Rumata se echó a reír. Era feliz. Se quitó la diadema, la puso sobre la mesa y la cubrió con un libro.

— Este es el ojo de Dios — dijo, y la tomó entre sus brazos -. Cerrarlo es un grave pecado. Pero mientras esté contigo, puedo pasarme sin Dios.

— Tienes razón — dijo ella, muy bajito.

Cuando se sentaron a la mesa, el asado estaba ya frío y el vino templado. Uno entró y, andando tan silenciosamente como le había enseñado el viejo Muga, fue encendiendo los candiles, aunque todavía había bastante luz.

— ¿Ese chico es esclavo tuyo?

— No, es libre. Es un buen muchacho… aunque bastante tacaño.

— Al dinero le gusta que lo cuenten — dijo Uno sin volverse.

— ¿Has comprado ya las sábanas nuevas? — preguntó Rumata.

— ¿Para qué? — exclamó el muchacho -. Las viejas todavía sirven.

— Escucha, Uno — dijo Rumata -. Comprende que yo no puedo dormir un mes seguido en las mismas sábanas.

— ¡Je! — profirió el muchacho -. Su Majestad duerme en las mismas sábanas medio año, y no se queja.
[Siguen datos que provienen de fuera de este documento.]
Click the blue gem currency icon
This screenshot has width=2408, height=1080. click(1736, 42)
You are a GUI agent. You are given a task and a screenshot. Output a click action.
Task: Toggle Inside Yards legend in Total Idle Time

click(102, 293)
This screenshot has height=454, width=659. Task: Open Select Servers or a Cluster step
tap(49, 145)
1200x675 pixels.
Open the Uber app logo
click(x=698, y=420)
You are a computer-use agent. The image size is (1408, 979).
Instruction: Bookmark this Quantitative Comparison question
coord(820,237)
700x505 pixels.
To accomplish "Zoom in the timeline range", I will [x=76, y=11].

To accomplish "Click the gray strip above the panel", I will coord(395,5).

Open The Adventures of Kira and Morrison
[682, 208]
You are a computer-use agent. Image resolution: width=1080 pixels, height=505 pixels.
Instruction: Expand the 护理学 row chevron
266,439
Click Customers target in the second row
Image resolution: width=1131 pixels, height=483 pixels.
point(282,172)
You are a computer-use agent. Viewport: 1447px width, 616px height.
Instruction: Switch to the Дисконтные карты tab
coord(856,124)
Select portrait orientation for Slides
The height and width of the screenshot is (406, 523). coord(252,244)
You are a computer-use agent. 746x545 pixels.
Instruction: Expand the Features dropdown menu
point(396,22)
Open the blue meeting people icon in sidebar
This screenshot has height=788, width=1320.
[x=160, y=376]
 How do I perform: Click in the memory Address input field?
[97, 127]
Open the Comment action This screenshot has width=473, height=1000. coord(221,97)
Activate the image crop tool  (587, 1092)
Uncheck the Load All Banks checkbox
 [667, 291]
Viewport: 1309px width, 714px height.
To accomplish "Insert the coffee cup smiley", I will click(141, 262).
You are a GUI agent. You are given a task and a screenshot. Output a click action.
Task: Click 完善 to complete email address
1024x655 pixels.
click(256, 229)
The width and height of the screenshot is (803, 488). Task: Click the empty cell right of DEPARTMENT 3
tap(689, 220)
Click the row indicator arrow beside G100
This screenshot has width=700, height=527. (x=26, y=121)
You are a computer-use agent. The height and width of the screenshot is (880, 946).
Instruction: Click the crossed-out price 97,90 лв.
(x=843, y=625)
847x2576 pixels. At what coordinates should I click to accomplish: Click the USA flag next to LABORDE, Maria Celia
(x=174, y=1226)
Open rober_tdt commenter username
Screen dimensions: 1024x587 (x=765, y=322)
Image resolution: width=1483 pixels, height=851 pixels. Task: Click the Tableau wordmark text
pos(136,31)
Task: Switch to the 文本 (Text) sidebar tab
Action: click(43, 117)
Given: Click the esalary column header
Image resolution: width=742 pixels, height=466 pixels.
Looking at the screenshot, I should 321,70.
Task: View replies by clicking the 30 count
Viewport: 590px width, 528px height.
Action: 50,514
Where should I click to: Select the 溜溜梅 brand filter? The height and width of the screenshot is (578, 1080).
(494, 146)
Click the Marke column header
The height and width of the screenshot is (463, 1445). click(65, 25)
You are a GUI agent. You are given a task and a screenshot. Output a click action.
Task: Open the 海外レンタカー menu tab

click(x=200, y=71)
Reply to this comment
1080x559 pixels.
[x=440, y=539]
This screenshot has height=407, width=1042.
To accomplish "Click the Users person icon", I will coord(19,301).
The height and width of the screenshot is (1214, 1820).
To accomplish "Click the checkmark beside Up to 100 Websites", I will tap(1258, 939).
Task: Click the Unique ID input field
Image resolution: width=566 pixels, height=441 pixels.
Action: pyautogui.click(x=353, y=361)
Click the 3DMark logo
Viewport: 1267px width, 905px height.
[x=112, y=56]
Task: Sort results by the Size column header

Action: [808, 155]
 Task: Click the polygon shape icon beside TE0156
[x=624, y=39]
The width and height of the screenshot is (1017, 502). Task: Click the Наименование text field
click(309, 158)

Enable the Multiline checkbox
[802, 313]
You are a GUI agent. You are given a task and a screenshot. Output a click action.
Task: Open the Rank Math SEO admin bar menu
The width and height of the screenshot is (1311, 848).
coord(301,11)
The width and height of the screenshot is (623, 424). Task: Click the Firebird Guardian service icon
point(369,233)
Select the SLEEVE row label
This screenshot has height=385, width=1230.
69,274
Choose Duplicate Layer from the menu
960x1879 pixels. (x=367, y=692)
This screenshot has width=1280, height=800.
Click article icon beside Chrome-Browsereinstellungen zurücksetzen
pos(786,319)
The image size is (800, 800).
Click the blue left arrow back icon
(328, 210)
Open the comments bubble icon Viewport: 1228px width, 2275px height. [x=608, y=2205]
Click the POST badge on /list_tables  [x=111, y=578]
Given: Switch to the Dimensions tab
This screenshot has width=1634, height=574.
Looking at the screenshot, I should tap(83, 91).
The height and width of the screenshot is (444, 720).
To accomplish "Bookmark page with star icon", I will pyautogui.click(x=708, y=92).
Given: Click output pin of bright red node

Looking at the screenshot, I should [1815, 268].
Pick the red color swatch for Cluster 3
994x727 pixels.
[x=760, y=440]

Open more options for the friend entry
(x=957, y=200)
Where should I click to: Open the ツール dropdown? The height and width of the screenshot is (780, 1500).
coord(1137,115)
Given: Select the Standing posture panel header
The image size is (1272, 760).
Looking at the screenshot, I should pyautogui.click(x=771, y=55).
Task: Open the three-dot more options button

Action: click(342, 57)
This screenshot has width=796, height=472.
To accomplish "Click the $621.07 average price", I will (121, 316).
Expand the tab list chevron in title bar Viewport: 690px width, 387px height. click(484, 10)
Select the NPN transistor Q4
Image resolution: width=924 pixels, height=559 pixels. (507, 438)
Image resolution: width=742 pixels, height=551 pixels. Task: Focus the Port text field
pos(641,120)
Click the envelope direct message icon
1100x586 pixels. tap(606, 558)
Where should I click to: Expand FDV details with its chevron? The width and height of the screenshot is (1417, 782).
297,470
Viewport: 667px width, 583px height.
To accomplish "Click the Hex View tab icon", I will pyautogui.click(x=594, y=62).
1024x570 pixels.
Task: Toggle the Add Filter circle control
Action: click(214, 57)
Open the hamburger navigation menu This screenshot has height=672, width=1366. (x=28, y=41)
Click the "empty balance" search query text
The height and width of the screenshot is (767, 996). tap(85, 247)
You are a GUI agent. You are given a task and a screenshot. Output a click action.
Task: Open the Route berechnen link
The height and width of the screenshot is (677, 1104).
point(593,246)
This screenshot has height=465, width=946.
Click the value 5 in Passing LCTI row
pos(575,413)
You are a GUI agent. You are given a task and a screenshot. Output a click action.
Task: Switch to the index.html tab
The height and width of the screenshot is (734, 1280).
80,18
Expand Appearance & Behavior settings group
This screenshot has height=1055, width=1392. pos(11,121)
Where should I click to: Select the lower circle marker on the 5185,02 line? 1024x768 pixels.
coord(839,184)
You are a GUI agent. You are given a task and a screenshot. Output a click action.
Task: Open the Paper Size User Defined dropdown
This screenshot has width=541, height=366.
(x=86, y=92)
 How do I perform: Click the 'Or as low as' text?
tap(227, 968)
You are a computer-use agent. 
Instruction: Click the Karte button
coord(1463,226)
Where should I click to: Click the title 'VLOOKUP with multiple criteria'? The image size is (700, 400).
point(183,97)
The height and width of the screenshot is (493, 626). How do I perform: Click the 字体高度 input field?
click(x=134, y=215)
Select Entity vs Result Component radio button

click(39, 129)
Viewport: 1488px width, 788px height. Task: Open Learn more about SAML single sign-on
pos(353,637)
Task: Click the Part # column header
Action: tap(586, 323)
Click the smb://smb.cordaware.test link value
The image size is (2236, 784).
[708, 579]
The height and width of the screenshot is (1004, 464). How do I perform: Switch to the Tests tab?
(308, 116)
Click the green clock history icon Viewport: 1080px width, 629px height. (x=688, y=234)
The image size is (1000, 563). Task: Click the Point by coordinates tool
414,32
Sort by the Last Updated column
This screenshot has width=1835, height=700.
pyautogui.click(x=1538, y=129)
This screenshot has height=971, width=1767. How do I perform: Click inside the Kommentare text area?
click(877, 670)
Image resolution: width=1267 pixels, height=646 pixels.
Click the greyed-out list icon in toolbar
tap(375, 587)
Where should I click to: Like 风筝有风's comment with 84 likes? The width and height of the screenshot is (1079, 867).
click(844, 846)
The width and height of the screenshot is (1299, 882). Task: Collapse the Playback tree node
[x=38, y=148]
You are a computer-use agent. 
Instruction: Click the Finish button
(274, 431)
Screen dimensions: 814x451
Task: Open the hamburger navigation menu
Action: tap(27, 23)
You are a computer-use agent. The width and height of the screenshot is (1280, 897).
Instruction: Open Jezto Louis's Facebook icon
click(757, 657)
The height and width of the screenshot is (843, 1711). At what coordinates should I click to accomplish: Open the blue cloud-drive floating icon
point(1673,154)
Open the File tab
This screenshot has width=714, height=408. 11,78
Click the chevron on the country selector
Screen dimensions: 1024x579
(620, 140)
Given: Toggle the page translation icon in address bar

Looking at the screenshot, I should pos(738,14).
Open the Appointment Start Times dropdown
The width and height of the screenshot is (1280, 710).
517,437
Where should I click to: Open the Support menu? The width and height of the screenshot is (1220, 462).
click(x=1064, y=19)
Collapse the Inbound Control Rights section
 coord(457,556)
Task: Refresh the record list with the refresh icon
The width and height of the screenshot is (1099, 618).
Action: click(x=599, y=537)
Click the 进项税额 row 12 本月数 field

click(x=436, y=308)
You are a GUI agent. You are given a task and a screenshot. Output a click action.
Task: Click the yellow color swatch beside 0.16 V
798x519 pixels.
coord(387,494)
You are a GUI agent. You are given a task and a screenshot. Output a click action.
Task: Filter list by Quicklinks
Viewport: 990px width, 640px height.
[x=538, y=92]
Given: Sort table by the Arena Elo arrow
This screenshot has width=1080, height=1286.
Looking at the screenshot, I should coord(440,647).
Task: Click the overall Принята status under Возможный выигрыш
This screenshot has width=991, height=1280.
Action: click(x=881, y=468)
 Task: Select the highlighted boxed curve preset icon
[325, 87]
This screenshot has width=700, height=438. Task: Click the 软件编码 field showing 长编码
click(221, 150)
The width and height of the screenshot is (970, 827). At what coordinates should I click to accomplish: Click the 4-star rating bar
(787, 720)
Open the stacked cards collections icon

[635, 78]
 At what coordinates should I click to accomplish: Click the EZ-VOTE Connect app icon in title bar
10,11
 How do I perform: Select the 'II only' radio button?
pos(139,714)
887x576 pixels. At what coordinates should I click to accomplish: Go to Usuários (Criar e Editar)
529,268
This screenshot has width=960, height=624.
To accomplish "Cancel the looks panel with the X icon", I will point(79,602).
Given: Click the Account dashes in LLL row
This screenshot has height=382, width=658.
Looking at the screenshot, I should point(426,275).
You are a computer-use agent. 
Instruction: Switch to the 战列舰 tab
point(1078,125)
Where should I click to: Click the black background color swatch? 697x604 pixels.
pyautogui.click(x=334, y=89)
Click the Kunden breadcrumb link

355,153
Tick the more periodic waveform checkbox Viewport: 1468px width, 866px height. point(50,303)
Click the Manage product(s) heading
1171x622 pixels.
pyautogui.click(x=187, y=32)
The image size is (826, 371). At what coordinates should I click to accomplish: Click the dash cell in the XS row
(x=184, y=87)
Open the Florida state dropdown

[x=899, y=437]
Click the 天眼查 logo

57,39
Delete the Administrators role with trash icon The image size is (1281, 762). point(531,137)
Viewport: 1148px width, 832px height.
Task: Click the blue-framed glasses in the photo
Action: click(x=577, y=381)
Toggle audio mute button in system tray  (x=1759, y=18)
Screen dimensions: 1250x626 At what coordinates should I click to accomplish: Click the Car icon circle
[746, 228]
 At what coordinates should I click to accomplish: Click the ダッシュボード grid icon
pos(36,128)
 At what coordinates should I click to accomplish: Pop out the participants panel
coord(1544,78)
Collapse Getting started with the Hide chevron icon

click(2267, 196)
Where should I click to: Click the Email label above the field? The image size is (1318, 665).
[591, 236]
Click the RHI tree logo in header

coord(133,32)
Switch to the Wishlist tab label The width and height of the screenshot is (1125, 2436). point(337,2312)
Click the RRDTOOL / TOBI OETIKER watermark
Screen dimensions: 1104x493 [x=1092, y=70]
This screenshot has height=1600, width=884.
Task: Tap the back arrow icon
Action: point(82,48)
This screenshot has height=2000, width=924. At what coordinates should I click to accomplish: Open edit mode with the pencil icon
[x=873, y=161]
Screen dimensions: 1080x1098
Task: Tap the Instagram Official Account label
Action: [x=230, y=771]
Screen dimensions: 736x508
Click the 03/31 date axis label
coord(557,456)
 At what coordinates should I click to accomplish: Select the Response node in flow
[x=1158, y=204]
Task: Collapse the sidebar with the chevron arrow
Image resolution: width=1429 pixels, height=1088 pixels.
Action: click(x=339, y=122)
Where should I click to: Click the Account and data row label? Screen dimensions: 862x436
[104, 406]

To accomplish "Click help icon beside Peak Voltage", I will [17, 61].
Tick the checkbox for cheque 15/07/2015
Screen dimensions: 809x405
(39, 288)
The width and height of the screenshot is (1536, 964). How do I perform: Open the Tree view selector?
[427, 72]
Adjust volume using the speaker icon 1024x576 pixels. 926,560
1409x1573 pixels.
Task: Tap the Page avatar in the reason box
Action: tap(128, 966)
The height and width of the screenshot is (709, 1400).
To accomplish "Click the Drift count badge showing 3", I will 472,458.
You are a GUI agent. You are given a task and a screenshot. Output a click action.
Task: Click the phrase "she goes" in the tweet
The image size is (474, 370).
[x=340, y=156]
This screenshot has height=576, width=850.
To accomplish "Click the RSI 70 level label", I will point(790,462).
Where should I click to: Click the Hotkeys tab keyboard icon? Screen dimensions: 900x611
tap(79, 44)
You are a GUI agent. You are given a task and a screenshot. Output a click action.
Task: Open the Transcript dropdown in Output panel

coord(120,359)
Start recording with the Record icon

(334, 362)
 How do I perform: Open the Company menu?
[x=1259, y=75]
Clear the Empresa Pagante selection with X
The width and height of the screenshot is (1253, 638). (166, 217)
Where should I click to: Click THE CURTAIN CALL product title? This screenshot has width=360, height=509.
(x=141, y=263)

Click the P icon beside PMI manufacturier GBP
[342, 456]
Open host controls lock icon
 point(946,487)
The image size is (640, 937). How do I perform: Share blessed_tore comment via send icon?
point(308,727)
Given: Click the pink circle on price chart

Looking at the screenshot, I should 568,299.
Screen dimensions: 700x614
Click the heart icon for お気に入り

— Y el aceite de los candiles — dijo Rumata, guiñándole un ojo a Kira -, ¿acaso lo regalan?

Uno se inmovilizó.

— Como hoy tenéis visita… — dijo finalmente.

Rumata se echó a reír.

— ¿Ves cómo es?

— Es un buen chico — dijo Kira seriamente -. Se ve que te quiere. Tiene que venirse con nosotros.

— Ya veremos — respondió evasivamente Rumata.

Al escuchar esto, el muchacho se apresuró a protestar:

— ¿Dónde hay que ir? Yo no voy a ir a ninguna parte.

— Nos iremos a un sitio donde todos son como Don Rumata — le cortó Kira.

El muchacho se lo pensó unos instantes.

— ¿A un paraíso de los nobles? — preguntó por fin, desdeñosamente. Luego se echó a reír y salió chancleteando del gabinete. Kira lo siguió con la mirada.

— Es un buen muchacho — dijo -. Parece insociable como un osezno, pero en él tienes a un buen amigo.

— Mis amigos son todos buenos.

— ¿Incluido el barón de Pampa?

— ¿De qué lo conoces? — se sorprendió Rumata.

— No hablas de otra persona. No se te oye decir más que el barón de Pampa eso, el barón de Pampa aquello…

— El barón de Pampa es un magnífico camarada.

— ¿Qué quieres decir con que el barón es un camarada?

— Quiero decir que es una buena persona; que es bondadoso y alegre, y que quiere mucho a su esposa.